> _Saved data entries_:

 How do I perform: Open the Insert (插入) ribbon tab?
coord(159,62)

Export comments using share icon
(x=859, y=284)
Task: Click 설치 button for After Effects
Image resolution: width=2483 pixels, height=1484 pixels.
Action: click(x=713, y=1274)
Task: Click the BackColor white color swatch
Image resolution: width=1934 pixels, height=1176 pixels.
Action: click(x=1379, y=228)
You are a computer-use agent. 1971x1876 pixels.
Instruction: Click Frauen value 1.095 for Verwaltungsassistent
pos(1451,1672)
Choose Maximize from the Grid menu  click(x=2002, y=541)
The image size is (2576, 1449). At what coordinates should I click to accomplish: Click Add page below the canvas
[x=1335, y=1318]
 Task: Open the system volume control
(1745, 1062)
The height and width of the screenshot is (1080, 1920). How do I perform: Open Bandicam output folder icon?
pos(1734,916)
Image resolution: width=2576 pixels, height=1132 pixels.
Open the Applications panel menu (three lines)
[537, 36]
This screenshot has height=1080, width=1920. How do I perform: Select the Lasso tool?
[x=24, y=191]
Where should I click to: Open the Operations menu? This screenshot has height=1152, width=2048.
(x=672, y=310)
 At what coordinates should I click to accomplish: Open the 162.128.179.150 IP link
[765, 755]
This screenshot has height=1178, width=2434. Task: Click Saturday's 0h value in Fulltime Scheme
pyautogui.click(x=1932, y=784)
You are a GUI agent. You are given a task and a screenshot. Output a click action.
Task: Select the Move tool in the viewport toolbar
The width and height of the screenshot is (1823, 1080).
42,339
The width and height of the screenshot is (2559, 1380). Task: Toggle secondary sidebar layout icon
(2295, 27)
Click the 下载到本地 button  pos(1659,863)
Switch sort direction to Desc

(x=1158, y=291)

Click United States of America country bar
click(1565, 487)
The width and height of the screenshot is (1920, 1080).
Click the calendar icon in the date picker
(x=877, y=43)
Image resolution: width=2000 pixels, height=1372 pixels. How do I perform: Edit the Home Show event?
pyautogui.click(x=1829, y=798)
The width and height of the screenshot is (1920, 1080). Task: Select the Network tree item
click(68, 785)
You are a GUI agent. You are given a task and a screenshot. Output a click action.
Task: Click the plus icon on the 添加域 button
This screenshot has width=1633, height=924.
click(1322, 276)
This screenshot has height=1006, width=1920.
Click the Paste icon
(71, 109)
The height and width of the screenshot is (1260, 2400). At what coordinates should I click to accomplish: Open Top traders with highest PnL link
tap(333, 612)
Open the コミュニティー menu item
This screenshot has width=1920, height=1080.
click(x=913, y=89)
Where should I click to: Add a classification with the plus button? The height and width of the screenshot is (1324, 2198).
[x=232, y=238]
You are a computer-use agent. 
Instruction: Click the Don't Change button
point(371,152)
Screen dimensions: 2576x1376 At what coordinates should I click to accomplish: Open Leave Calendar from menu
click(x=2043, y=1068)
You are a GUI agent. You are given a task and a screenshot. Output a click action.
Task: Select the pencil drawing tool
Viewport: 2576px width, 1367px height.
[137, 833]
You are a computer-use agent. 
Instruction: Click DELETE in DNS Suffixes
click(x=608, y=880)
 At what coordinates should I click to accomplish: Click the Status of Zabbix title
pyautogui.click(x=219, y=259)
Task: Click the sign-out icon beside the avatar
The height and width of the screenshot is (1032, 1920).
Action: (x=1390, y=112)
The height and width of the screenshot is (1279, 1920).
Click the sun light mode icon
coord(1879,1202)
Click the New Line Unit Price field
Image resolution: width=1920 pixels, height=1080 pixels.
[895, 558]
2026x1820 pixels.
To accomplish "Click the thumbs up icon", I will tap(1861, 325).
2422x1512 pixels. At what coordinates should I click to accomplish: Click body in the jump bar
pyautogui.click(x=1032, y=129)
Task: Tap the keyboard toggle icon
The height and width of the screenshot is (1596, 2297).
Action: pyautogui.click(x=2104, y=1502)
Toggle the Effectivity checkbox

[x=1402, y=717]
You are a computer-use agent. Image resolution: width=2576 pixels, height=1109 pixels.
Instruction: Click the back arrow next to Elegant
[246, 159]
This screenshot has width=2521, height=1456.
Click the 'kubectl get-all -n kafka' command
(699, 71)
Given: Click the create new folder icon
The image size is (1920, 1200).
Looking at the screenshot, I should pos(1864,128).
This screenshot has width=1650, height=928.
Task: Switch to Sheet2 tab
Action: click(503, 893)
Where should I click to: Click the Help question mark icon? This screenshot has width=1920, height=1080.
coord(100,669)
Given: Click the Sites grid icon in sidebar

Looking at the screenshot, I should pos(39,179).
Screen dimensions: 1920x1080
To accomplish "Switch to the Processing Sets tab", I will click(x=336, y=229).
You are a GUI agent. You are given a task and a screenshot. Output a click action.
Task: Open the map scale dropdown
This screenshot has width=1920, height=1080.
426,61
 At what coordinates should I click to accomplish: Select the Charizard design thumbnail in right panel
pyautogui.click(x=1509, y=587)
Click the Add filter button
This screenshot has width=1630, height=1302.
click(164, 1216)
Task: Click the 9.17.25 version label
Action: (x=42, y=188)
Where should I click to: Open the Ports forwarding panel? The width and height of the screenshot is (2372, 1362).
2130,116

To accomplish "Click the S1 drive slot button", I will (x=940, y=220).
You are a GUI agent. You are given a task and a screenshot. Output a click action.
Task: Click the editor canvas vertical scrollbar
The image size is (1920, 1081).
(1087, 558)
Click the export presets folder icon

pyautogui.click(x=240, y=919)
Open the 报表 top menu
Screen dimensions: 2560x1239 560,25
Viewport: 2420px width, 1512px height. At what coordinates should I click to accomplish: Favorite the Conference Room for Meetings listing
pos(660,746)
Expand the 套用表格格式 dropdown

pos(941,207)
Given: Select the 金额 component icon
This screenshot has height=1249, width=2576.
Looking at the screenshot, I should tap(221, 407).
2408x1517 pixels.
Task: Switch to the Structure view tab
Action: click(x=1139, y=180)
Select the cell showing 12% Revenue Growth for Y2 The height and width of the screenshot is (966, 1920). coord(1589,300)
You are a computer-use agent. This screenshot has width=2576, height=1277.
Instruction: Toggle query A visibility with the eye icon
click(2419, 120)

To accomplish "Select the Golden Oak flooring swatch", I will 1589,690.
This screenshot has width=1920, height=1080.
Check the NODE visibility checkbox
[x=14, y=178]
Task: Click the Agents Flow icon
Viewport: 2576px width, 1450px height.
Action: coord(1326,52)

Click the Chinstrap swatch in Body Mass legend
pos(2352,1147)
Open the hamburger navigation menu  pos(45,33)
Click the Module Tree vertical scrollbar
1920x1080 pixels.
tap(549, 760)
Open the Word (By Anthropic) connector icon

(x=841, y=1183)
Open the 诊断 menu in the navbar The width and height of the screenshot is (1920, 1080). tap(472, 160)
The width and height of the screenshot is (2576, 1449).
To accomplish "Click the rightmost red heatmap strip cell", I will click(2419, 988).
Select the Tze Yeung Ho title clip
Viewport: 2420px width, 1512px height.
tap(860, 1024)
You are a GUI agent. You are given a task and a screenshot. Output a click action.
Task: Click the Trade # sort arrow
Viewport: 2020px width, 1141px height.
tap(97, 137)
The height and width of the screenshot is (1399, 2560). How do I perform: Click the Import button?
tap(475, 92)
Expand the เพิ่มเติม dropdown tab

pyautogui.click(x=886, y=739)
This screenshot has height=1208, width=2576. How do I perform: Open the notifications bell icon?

> _Required work_:
Please copy each line of the records above in which the word "computer" can be found.

> _Result_:
You are a computer-use agent. 1971x1876 pixels.
You are a computer-use agent. 
You are a computer-use agent. 
You are a computer-use agent. Image resolution: width=2576 pixels, height=1109 pixels.
You are a computer-use agent. This screenshot has width=2576, height=1277.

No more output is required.